President of Òmnium Cultural
- In office 2010–2015
- Preceded by: Jordi Porta i Ribalta
- Succeeded by: Quim Torra

Personal details
- Born: 6 April 1945 Avignon, Provence-Alpes-Côte d'Azur, France
- Died: 14 February 2016 (aged 70) Barcelona, Catalonia, Spain
- Party: Unified Socialist Party of Catalonia (1967-...) Initiative for Catalonia Greens (...-2007) Junts pel Sí (2015-2016)
- Occupation: Economist, professor, politician

= Muriel Casals i Couturier =

Catalan economist (1945–2016)

Muriel Casals i Couturier (6 April 1945 – 14 February 2016) was a Catalan economist with both Spanish and French nationalities.

==Biography==
She was born in Avignon, France. Couturier was a professor in the Department of Economics and Historical Economics in the Autonomous University of Barcelona (UAB), where she was also vice dean of International Relations and Cooperation between 2002 and 2005. She specialized in industrial reconversions, the history of economic thought and European economics. Casals was also the representative of the UAB in the Xarxa Vives d'Universitats (Vives University Networks) between 2002 and 2009. She had been a visiting professor at the University of Edinburgh, the London School of Economics and the University of Wales at Bangor.

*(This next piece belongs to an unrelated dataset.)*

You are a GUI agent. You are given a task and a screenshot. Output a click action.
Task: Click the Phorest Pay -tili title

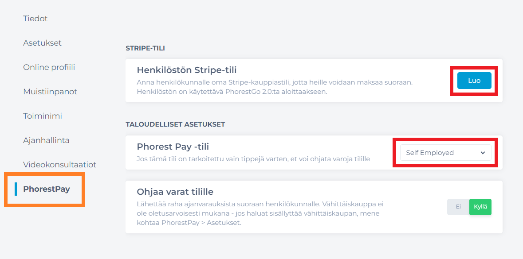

She was a frequent collaborator with the weekly El Temps and the Economics and Business program on Catalunya Informació. She was a member of the Council of the Catalan Corporation for Public Broadcasting (1983–1988), and member of the Catalan Council of the European Movement. She was a member of the board of the Ateneu Barcelonès (2003–2007). She served on the board of Òmnium Cultural between 2008 and 2015, and had been its president since 10 March 2010.

On 9 September 2011 she received the Premi Identitat, as part of the Nit d'Identitat organized by the group Identitat from Cornellà. Casals died in Barcelona on 14 February 2016 due to complications from being hit by a bicyclist.